Often this will be a Contact Us button, a Get A Quote form, or even just an email opt-in (if your lead is not ready for a quote).
A specific example:
I’m going to pick on a local sign shop here (I mean no harm here ).
The website is cluttered and there are many different calls to action competing with each other for attention.
- Like us on Facebook
- Send a message on Facebook
- Tweet This
- Watch a Video
Notably missing is the step I’d want to the customer to take — “Get a Quote on Letters”. I see “Contact Us” in the navigation bar, but it’s drowned out by everything else.
Here’s a few tips for you when looking at your own calls to action:
- Skip the image sliders and carousels.
- Make buttons larger and text easier to read.
- Remove side bars that compete for attention.
5) Use testimonials. Liberally.
We all fear making a bad decision. We fear wasting time, losing money, getting burned. Your customers are the same way.
Social proof is one of the best ways to ease the fear and build trust. Testimonials signal that we’re not going to be the guinea pig. Someone else has came before us and got good results. They make your lead feel safer about making a choice to work with you.
We’ve talked before about how to get testimonials .
But not all testimonials are created equal.
I prefer to use reverse testimonials. A reverse testimonial starts with a doubt, fear, or worry first. Then goes into they working with you erased that fear and solved their problem. This style can help ease objections more effectively than a sales rep.
Which one of these seems more powerful to you?
A) The guys down at Awesome Prints are amazing to work with. I take all my stuff to them. Would recommend them over everybody else! Two thumbs up!

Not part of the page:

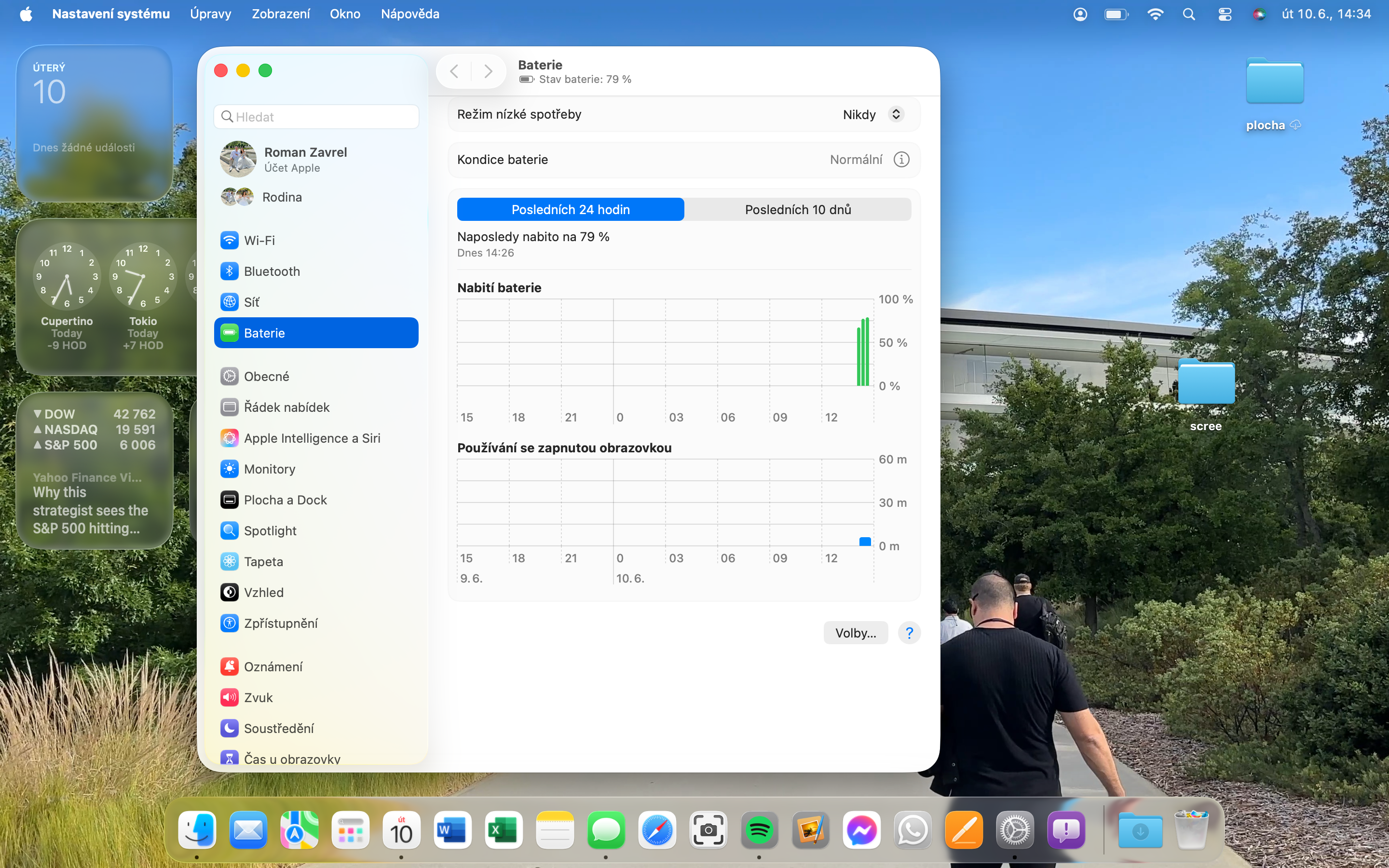Click the Kondice baterie info icon
Viewport: 1389px width, 868px height.
pyautogui.click(x=901, y=160)
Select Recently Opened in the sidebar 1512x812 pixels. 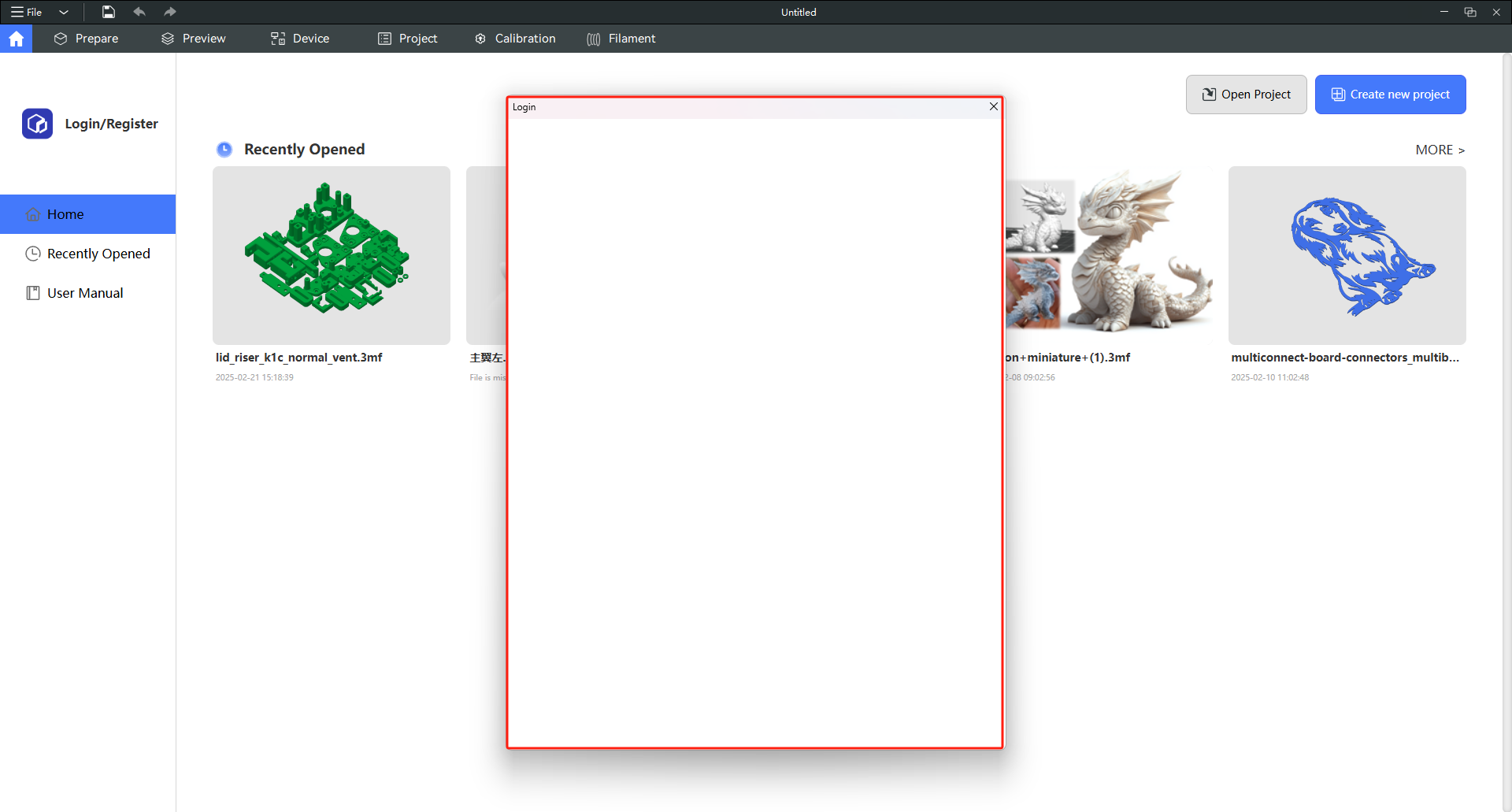tap(87, 254)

B) I’ve had printers in the past that missed a deadline before and it made me look bad to my boss. On this latest project, I had a tight deadline. So I was a bit worried when I reached out to Awesome Prints. But their entire team put me at ease. They sent me messages to let me know exactly where my order was in the process. And they delivered a whole 2 days ahead of my deadline!
In my 10+ years in this industry, I’ve made all the mistakes they tell you not to. For 5 years, I was second in command at shop that doubled in revenue from $500k to over $1mil in sales. Over the last 3 years, I’ve help 100s of shops streamline their workflow, improve their businesses, and grow sales. My goal is to help you grow your business. To help you spend more time with your family. To make sure you finally get to take that long overdue vacation.